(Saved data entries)
* * *

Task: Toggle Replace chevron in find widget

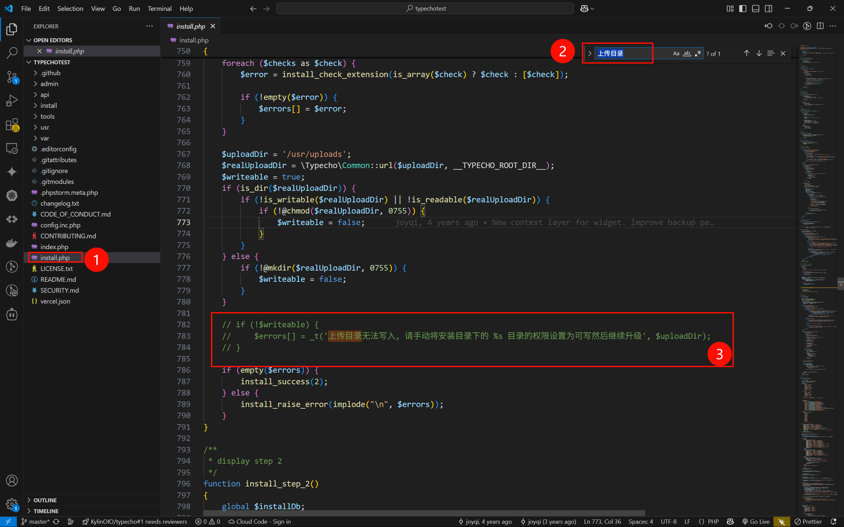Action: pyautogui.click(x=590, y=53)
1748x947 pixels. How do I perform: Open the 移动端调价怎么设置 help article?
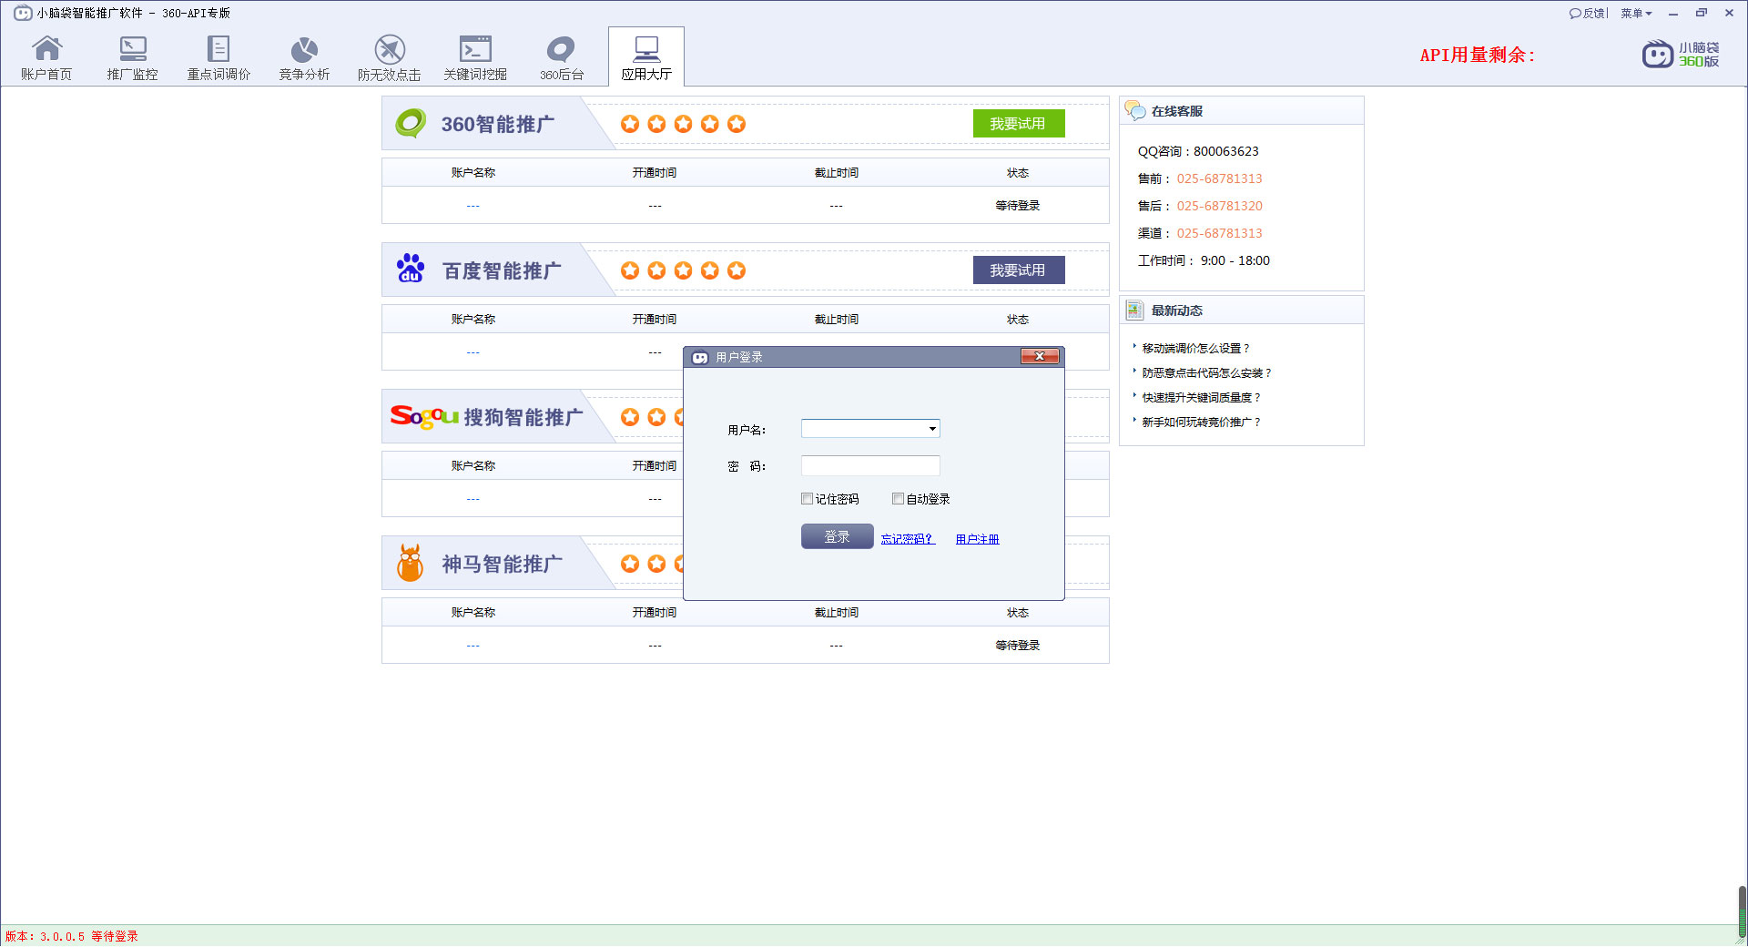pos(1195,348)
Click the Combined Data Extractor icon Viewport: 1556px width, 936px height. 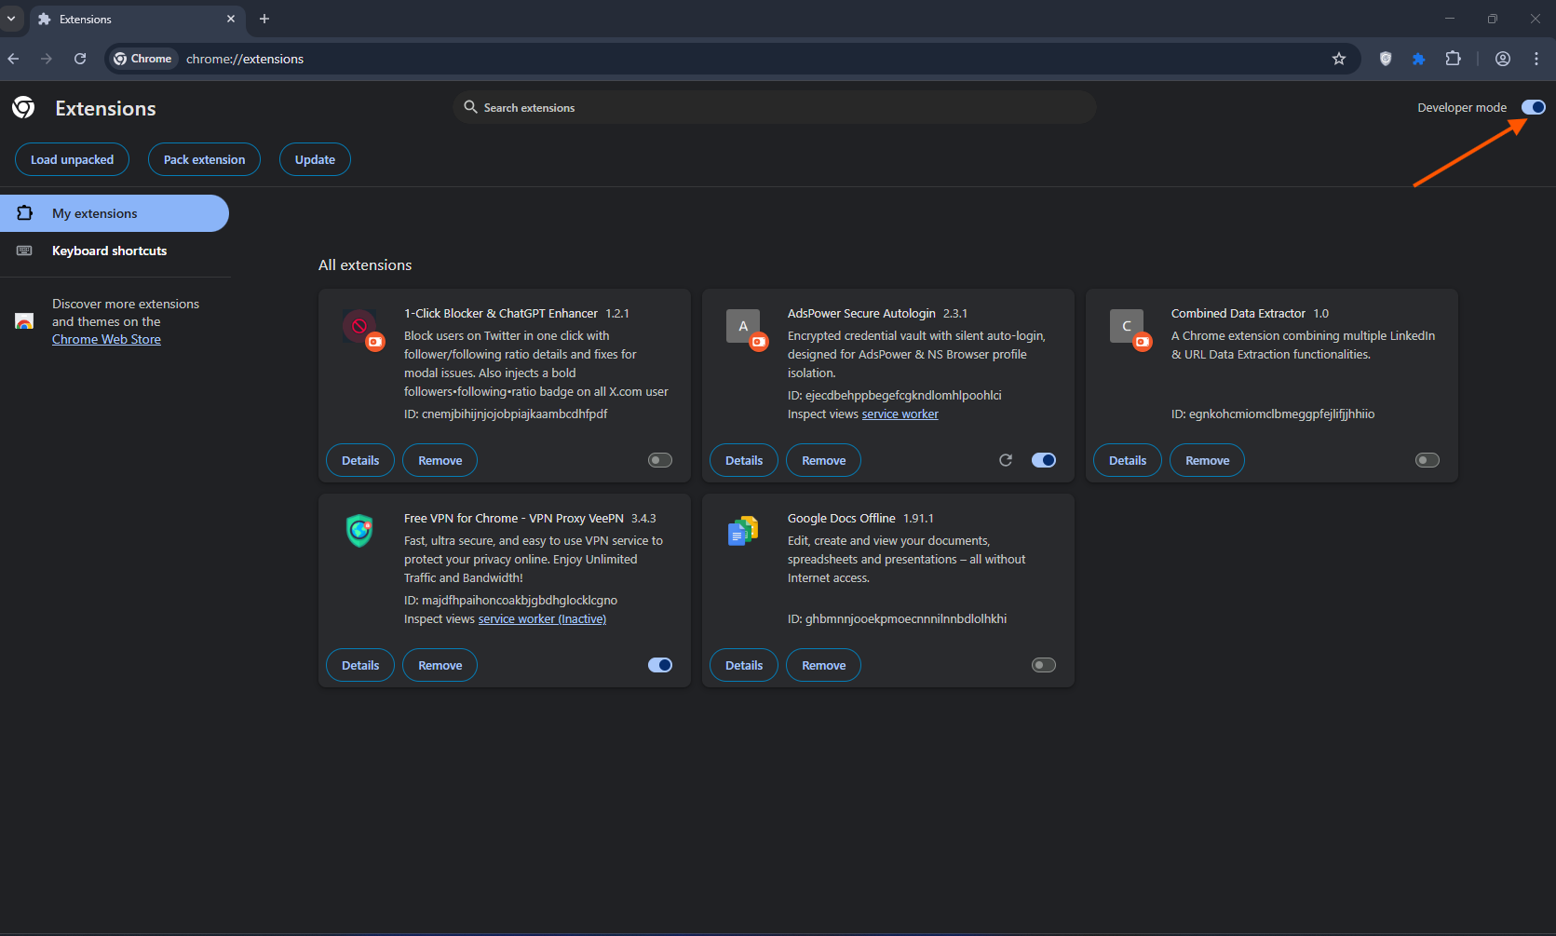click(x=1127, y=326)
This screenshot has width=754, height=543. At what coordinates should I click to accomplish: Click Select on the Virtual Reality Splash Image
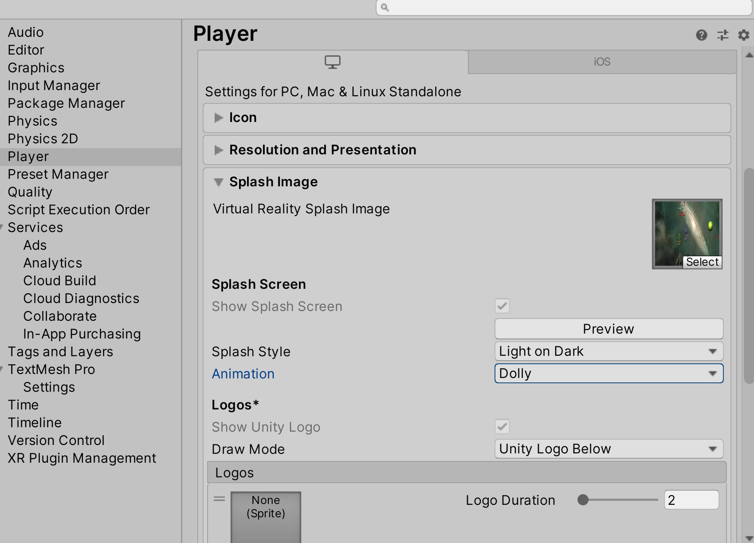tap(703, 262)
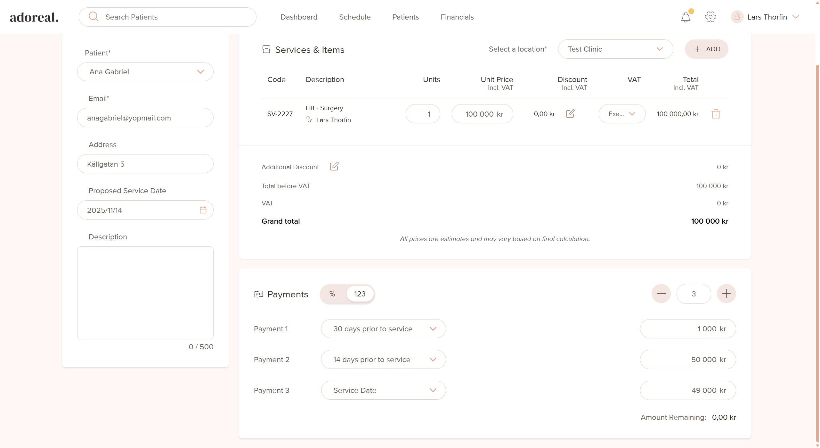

* * *

### TRY IT
Make an exact copy of only those lines that run from the line with "This screenshot has" through the end of the records, excluding pictures.

### ANSWER TO THIS PROBLEM
This screenshot has width=754, height=543. At what coordinates should I click to accomplish: Click Select on the Virtual Reality Splash Image
tap(703, 262)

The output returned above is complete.